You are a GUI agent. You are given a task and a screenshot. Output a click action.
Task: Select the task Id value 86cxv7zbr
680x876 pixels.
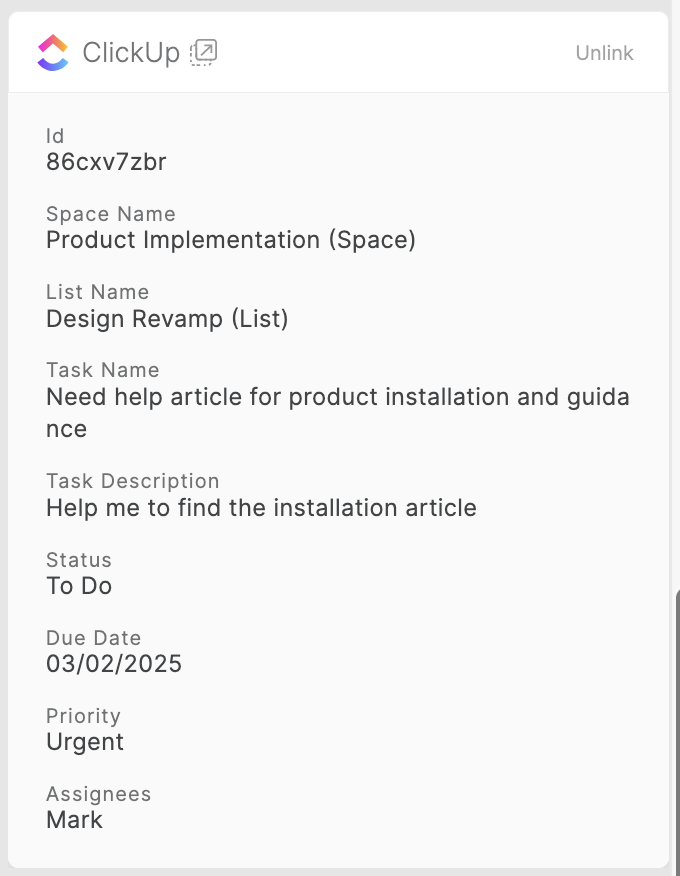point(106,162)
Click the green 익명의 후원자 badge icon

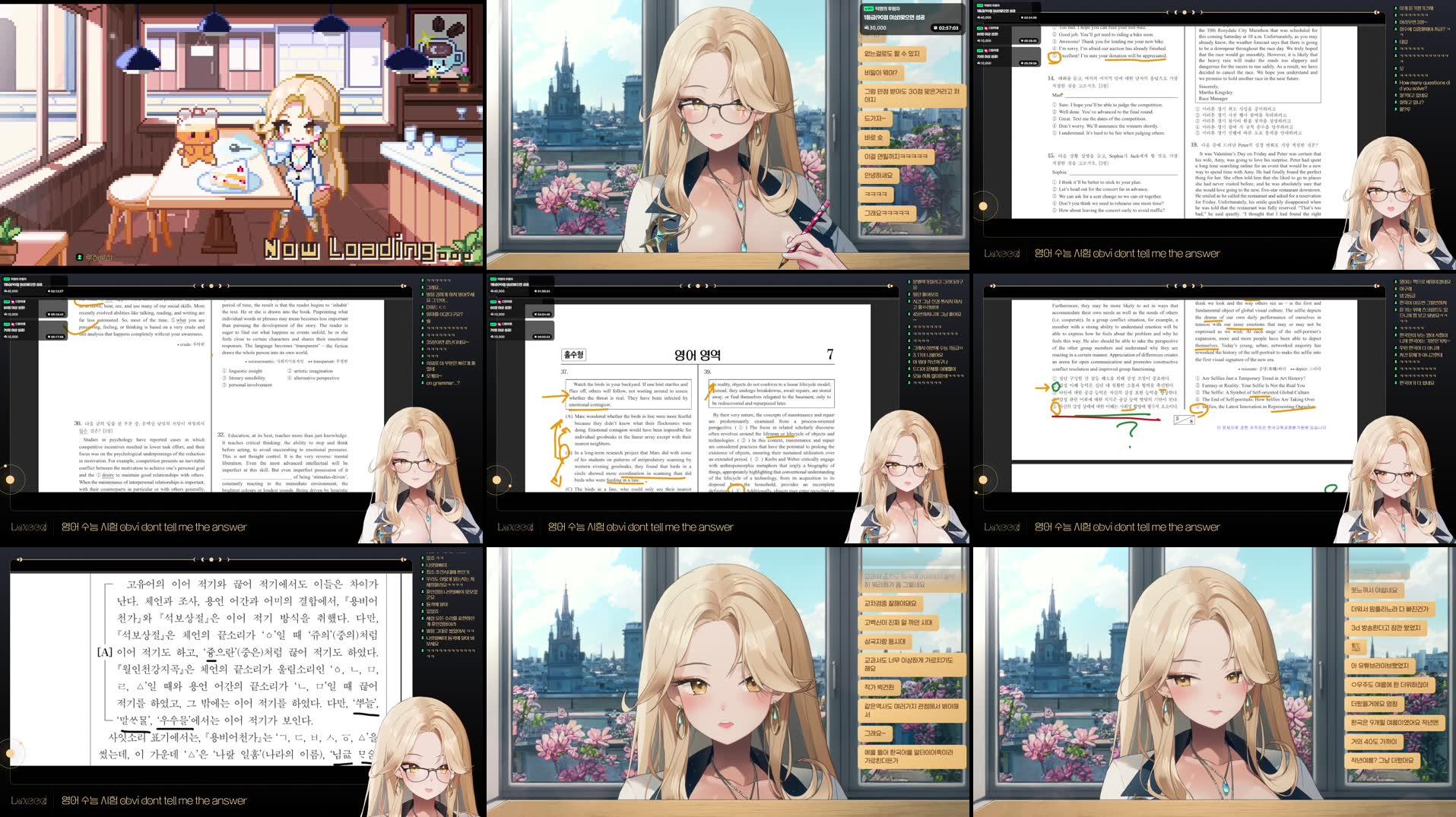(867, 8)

## Exercise aim
Substitute "blue" for "green" in all of the data above and write every line out again, changing nothing else. Leave the pictures out.

## Solution below
You are a GUI agent. You are given a task and a screenshot. Output a click action.
Task: Select the task Id value 86cxv7zbr
680x876 pixels.
point(106,162)
Click the blue 익명의 후원자 badge icon

(867, 8)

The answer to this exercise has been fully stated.